The FCA has published its 2015/16 business plan, a weighty document setting out its strategy and priorities for the next 12 months.

Financial crime has been elevated to one of its seven key risk areas, displacing rapid house price growth on its list of top concerns. 

The focus will be upon the effectiveness of firms’ systems and controls to prevent money laundering, bribery and corruption.  Firms will be expected to have effective, proportionate and risk-based systems in place to ensure that their business cannot be used for financial crime.

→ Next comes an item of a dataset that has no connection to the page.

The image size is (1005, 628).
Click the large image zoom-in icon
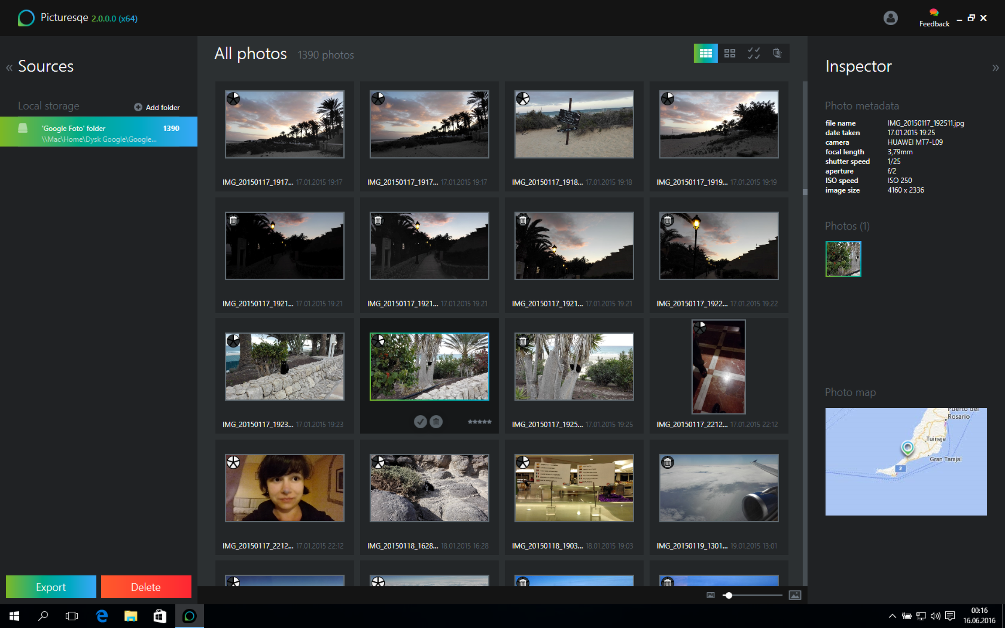pyautogui.click(x=795, y=595)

Some of the other ways in which the watchdog proposes to sharpen its crime-fighting profile include:

  • Utilising the new powers it will acquire from April 2015 to work concurrently with the Competition and Markets Authority (CMA) to enforce certain contraventions of competition law in the financial services sector.
  • Continuing to pursue a strategy of credible deterrence by taking appropriate enforcement action against individuals for misconduct and breach of rules
  • Combatting market abuse by way of continued emphasis on education and engagement with industry to drive cultural change within firms.
  • Increasing focus on the technological challenges posed by cyber-crime
  • Working closely with firms in its new role as regulator and supervisor of LIBOR and other benchmarks to assist them in identifying potentially manipulative behaviour and implementing robust governance and oversight arrangements.
  • Continuing to input into the implementation in the UK of the second Markets in Financial Instruments Directive (MiFID II) and the Market Abuse Regulation (MAR)
  • Active monitoring of pension fraud in light of the recent pension reforms
  • Embedding better arrangements and support for whistleblowers

In making financial crime one of its key areas of focus, the FCA has set itself an ambitious agenda for the year ahead.  The challenge now will be how best to allocate its resources to achieve both these and its other, wider strategic objectives.